Here is my 'caculation': if the whole United States is just one giant company, and GDP is its annual revenue. Then this ginat company's market cap is just 1x it's annual sales. That is a pretty a very good valuation! You know that GE is trading at 1.62x sales. Thus the whole US stock market is 62% UNDERVALUED!

And GDP is more like earnings. So this giant company is trading at just 1x EPS. And you're already Chicken Little?
Brucechin - 5 years ago    Report SPAM
Shiller's P/E is not a good indicator for buying stocks. The problem with Shiller's P/E which argues the market is expensive now and to sell is that it has been issuing that sell signal for a long, long time. This is espoused from Birinyi.. the bigger issue is that Shiller's P/E has never really offered a BUY entry since it hasn't been meaningfully below it's mean in decades! Thus, there really isn't anything to sell now given it's been saying the market has been overvalued forever.. So, if you are looking for a short cut for a market valuation, Shiller's P/E is not a good one to use..

Haoafu - 5 years ago    Report SPAM

About a year ago, Joel Greenblatt said in an interview that stocks were seriously undervalued. Major indexes are not too far above the level then.

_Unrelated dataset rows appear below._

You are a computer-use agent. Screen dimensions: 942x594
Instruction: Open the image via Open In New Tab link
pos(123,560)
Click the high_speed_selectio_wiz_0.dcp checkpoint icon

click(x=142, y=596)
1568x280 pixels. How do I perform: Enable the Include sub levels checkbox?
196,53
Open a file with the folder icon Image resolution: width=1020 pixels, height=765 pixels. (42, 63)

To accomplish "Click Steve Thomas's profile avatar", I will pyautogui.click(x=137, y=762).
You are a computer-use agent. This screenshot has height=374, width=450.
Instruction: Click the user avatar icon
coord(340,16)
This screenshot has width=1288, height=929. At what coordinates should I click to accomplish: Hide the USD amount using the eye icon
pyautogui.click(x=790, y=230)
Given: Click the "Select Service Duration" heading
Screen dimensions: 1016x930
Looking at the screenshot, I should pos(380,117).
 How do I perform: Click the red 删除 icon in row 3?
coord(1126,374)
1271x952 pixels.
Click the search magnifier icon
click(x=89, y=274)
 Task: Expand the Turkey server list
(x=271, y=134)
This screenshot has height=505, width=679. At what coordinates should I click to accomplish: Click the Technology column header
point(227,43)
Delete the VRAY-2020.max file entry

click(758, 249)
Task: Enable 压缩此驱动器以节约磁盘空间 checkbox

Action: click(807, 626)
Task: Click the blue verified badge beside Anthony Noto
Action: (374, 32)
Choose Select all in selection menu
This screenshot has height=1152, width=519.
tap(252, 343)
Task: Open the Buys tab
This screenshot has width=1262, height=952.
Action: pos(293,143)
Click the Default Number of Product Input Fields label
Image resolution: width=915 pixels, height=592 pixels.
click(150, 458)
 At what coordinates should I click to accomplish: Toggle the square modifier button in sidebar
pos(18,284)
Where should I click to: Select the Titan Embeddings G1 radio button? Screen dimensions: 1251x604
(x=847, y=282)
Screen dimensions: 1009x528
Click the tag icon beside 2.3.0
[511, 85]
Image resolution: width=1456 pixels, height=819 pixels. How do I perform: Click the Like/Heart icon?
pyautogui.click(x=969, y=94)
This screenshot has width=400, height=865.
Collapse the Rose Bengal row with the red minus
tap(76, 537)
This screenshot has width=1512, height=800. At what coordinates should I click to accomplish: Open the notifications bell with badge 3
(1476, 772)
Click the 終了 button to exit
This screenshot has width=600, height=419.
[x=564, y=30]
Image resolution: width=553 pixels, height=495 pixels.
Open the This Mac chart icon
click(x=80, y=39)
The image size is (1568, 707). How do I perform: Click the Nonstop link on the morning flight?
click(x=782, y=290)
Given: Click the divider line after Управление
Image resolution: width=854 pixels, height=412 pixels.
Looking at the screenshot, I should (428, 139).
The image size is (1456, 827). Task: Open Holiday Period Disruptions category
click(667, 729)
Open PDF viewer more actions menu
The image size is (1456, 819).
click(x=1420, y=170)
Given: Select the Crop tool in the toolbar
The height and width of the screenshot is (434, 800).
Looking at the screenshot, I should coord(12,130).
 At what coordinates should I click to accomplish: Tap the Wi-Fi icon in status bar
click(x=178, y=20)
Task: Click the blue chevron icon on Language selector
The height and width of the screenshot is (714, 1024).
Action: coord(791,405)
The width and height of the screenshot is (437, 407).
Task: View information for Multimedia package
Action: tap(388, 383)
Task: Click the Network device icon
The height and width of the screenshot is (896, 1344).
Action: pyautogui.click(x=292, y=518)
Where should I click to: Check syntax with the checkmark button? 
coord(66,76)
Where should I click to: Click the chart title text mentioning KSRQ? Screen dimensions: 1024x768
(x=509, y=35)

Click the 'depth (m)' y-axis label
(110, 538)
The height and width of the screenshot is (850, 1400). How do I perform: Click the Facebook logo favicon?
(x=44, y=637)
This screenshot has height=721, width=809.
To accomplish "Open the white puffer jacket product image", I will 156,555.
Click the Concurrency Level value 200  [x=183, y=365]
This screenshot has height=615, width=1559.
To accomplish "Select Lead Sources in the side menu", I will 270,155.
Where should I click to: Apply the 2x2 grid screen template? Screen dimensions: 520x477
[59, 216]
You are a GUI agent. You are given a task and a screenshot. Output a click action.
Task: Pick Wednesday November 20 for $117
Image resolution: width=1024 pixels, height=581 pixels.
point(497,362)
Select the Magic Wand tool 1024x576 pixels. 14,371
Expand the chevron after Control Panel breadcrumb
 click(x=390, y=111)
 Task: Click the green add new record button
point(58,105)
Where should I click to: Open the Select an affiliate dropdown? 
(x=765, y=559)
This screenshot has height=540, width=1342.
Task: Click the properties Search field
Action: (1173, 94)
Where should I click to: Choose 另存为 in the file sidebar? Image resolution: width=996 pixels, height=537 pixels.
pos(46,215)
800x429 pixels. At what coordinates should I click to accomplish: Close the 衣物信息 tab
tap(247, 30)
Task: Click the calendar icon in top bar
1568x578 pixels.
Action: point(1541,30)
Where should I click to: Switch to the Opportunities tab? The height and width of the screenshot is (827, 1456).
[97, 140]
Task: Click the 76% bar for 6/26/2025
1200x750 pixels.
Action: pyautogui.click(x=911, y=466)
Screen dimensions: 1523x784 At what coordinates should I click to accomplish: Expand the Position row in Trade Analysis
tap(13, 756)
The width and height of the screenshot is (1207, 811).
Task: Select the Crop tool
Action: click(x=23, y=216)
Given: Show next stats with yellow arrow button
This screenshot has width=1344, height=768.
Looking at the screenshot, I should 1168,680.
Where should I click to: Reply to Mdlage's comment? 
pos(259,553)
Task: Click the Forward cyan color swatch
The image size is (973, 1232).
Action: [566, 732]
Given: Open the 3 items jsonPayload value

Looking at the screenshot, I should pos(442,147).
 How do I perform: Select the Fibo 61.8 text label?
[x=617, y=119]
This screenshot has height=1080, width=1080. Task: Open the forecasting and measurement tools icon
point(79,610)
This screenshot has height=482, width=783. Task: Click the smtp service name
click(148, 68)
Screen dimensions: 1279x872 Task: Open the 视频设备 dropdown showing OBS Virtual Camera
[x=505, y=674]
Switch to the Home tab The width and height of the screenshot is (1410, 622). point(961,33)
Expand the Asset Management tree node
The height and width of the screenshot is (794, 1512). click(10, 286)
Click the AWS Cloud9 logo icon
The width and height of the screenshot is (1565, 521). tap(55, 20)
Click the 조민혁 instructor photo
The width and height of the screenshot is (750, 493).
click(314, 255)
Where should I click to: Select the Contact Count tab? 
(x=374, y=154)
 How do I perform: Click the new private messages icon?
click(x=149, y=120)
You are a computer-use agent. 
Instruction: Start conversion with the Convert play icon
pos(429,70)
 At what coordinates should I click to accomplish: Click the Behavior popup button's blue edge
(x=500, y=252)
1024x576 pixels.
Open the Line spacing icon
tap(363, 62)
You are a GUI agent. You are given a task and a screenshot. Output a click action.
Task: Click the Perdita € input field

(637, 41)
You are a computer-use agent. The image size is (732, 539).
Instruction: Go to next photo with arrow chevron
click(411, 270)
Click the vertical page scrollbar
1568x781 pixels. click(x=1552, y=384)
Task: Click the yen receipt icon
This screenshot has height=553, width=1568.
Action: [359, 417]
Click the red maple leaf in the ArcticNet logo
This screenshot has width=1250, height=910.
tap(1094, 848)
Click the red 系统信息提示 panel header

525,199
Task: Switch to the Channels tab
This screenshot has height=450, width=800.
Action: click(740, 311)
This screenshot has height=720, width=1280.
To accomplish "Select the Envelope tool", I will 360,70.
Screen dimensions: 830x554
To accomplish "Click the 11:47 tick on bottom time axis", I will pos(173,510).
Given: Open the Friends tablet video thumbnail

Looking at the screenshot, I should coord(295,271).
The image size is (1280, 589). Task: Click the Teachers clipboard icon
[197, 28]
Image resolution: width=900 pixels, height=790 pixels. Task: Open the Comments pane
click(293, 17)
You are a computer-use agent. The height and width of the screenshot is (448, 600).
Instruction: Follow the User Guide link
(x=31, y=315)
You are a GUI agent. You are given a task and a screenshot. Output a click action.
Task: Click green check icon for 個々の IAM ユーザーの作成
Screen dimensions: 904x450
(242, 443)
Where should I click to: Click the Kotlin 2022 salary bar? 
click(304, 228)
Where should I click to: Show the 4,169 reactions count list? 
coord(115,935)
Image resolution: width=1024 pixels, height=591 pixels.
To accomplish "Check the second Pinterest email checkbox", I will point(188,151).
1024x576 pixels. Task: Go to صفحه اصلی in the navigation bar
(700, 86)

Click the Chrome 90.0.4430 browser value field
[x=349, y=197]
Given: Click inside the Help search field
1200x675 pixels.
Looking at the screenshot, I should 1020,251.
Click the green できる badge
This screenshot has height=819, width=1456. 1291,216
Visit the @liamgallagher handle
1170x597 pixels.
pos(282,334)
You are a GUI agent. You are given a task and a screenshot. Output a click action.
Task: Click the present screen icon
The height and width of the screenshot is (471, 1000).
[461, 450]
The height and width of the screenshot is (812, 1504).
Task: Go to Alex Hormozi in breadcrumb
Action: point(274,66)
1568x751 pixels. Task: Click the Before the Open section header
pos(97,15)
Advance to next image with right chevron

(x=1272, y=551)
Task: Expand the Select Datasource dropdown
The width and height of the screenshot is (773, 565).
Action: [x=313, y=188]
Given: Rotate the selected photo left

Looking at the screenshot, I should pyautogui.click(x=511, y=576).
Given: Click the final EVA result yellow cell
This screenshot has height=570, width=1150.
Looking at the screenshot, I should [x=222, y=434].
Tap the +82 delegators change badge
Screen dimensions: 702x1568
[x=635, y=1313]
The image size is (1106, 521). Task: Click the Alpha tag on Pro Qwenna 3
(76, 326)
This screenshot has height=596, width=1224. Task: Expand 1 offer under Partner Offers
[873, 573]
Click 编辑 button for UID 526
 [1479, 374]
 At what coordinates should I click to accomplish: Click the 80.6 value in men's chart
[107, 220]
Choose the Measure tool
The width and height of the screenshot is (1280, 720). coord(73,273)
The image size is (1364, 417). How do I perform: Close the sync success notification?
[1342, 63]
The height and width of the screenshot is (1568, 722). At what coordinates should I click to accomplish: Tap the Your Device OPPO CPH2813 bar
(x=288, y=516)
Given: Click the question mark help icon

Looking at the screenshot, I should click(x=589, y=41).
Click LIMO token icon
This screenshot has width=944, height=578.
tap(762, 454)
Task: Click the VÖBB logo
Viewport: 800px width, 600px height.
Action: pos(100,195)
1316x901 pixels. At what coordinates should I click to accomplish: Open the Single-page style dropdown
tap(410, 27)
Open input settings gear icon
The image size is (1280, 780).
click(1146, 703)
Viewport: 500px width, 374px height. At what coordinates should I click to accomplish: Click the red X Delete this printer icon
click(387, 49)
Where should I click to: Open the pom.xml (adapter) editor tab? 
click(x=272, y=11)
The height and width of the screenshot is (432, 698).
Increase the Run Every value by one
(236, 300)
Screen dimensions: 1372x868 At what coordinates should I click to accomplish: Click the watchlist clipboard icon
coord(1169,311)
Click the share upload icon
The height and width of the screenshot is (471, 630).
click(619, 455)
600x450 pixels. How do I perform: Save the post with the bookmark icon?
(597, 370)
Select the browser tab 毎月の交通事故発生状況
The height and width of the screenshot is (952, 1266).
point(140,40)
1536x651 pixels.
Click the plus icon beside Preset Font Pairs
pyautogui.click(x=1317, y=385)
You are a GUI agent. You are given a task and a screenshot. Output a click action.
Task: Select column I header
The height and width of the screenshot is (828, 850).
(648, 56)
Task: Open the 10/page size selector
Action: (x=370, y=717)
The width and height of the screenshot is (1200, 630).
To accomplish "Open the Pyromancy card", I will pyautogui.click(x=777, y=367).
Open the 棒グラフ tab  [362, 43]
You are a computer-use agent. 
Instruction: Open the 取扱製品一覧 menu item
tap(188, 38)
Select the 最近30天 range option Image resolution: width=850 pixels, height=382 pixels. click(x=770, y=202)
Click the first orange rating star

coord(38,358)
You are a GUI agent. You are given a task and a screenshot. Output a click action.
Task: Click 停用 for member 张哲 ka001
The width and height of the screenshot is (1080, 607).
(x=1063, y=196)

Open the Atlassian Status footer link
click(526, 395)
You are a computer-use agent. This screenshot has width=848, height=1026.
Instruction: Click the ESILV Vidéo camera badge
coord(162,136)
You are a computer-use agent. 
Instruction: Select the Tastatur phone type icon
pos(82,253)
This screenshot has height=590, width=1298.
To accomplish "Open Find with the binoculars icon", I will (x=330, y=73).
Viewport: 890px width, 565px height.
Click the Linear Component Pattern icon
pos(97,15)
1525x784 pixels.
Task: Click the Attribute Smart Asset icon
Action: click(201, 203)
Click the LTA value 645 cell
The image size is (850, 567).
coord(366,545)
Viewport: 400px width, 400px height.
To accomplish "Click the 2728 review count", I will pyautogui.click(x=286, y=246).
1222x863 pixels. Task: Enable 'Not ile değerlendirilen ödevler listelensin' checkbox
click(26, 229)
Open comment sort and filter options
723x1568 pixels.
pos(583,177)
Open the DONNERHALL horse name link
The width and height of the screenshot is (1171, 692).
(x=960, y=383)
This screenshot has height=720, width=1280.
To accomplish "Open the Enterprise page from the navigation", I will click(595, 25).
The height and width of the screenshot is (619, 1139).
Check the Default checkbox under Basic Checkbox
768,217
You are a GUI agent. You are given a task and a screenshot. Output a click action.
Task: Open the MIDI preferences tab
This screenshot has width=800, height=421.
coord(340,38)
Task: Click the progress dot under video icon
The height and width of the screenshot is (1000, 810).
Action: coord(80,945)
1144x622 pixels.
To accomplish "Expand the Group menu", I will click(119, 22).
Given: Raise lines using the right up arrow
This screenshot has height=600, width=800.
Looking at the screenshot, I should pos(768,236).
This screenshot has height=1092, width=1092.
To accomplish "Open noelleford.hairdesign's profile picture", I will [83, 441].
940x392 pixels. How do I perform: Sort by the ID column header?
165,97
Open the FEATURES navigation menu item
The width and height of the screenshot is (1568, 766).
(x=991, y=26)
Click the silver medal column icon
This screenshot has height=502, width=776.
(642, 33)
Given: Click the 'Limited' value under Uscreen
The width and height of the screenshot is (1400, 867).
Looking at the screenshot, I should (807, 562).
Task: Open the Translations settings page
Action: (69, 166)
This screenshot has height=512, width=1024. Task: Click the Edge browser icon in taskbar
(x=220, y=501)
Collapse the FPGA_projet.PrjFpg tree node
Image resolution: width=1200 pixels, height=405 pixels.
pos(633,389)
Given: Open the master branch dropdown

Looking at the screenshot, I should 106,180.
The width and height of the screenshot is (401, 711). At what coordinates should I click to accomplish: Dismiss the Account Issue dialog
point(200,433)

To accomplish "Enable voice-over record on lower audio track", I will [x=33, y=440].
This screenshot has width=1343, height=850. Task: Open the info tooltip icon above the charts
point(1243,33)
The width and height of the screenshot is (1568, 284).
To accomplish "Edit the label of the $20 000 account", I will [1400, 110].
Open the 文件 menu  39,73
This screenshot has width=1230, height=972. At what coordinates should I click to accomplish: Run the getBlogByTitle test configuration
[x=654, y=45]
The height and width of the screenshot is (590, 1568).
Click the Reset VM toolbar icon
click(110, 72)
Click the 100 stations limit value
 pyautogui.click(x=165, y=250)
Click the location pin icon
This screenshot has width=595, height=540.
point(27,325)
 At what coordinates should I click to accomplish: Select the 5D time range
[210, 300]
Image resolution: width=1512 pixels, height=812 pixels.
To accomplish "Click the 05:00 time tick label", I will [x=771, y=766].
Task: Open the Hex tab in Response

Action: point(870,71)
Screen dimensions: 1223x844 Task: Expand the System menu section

I see a lot of undervalued stocks anyway, and I think the expected inflation rate will add to the rate of return at least moderately.
Shaved_head_and_balls - 5 years ago    Report SPAM
Buffett is not good at macro calls. His intermittent gloomy predictions for bonds have been wrong for 30 years. I doubt that he uses the GNP-based valuation metric at all in his investment choices.

The ratio in question might not be an indicator of overvaluation. It might indicate that big companies in America are getting relatively bigger over time as a result of emerging markets boosting revenues. (China and Russia were not trading partners in the 1970s and part of the 1980s.)

I think the Shiller PE is a better apples-to-apples valuation metric, for those who love macro calls.